* begin Provided data *

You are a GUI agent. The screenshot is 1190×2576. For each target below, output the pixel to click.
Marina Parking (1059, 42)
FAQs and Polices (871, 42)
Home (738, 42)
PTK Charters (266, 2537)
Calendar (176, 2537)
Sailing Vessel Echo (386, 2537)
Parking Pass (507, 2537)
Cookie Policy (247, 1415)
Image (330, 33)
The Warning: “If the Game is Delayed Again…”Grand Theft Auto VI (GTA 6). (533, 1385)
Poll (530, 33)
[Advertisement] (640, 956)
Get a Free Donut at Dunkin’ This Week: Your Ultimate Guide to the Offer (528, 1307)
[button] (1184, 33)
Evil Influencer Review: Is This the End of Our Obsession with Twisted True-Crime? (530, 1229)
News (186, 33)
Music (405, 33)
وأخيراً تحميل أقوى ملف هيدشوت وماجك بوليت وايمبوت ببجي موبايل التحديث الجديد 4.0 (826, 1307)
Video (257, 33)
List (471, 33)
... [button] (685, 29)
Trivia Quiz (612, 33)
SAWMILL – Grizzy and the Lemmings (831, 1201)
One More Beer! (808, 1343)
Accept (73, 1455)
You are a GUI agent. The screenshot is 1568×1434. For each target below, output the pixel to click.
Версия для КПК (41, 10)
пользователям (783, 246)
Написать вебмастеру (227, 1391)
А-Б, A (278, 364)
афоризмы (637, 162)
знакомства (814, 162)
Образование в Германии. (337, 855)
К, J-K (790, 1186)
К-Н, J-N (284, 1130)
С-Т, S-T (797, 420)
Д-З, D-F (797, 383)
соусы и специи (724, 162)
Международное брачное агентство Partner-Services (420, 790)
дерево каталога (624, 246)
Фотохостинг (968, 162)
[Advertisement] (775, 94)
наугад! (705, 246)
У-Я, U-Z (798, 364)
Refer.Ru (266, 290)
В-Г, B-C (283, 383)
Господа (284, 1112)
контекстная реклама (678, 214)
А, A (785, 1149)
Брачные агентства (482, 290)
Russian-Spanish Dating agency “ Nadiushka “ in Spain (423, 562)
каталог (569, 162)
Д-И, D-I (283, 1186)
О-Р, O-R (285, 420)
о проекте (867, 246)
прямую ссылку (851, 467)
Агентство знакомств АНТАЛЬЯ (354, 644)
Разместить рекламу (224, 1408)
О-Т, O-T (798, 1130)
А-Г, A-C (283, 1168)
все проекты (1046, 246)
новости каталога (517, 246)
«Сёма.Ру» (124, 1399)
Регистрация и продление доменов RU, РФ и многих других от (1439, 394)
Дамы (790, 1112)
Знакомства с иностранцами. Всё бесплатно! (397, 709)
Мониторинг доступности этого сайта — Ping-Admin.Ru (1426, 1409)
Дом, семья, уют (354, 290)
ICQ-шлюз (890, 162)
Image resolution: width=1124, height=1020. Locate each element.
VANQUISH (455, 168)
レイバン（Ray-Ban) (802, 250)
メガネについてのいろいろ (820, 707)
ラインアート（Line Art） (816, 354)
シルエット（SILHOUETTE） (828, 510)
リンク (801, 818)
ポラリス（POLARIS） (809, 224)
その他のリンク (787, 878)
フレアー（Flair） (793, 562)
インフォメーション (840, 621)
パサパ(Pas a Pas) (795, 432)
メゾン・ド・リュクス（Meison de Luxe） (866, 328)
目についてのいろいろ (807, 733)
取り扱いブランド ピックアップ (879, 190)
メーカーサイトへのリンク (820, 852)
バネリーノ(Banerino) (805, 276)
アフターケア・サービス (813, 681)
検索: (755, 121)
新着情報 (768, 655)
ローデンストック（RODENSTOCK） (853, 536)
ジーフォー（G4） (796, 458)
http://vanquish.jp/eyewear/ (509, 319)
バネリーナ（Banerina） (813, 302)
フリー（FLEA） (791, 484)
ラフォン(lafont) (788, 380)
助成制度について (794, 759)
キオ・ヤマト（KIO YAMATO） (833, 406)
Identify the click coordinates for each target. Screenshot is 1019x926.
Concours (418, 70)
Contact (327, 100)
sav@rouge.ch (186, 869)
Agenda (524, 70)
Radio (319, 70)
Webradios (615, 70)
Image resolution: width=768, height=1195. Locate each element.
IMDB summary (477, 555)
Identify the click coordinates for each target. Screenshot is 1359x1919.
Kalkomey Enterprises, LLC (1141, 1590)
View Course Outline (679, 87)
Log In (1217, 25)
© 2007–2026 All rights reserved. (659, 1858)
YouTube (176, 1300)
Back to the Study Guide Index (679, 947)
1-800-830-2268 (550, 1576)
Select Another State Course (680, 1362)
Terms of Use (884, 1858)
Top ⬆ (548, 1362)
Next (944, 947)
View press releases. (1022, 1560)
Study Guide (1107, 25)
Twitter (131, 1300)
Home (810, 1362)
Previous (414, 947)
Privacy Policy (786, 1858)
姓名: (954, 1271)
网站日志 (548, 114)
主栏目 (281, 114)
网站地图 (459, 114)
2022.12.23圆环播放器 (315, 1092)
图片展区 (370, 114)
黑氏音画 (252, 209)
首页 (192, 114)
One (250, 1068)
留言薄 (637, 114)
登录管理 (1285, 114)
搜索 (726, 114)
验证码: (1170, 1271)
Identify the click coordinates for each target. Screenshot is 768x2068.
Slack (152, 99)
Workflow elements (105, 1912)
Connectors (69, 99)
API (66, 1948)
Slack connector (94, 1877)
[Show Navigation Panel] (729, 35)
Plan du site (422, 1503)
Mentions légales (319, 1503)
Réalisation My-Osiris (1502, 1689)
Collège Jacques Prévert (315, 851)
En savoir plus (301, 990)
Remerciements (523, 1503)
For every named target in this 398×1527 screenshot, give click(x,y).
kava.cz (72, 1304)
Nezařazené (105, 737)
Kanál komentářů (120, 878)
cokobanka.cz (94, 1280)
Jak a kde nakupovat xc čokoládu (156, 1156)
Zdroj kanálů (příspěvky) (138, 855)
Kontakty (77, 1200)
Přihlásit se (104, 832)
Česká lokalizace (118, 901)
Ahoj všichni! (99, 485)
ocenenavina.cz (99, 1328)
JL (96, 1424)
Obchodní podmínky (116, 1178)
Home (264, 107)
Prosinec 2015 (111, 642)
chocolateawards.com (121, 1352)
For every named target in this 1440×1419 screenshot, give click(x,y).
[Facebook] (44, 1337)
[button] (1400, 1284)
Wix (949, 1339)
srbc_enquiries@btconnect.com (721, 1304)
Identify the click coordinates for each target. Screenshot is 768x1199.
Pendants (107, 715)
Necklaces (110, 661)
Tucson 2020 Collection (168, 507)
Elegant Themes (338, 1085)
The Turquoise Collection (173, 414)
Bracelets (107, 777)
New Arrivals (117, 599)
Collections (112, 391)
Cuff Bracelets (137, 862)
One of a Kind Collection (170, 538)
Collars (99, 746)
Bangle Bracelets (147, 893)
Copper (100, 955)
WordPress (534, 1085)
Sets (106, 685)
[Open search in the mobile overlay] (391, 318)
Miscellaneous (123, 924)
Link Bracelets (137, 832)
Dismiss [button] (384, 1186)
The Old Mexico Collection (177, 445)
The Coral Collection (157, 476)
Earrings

* end Provided data *

Report every line of the material above that contains the word "Bracelets".

▸ **Exercise response**:
Bracelets (107, 777)
Cuff Bracelets (137, 862)
Bangle Bracelets (147, 893)
Link Bracelets (137, 832)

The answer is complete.